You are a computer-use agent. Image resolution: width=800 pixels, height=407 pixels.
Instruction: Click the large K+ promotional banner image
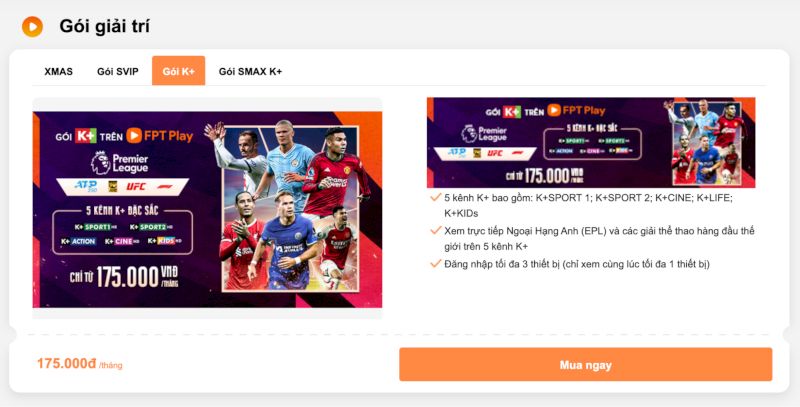[x=207, y=209]
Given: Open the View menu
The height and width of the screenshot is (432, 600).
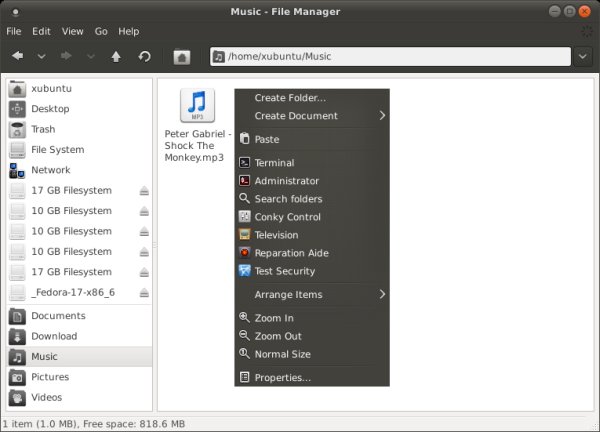Looking at the screenshot, I should [73, 31].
□ □ □ □
TO DO: Output nothing except an exact copy of the records above, with the images left out.

RESPONSE:
You are a computer-use agent. Image resolution: width=800 pixels, height=407 pixels.
Instruction: Click the large K+ promotional banner image
[x=207, y=209]
Given: Open the View menu
The height and width of the screenshot is (432, 600).
Looking at the screenshot, I should [73, 31].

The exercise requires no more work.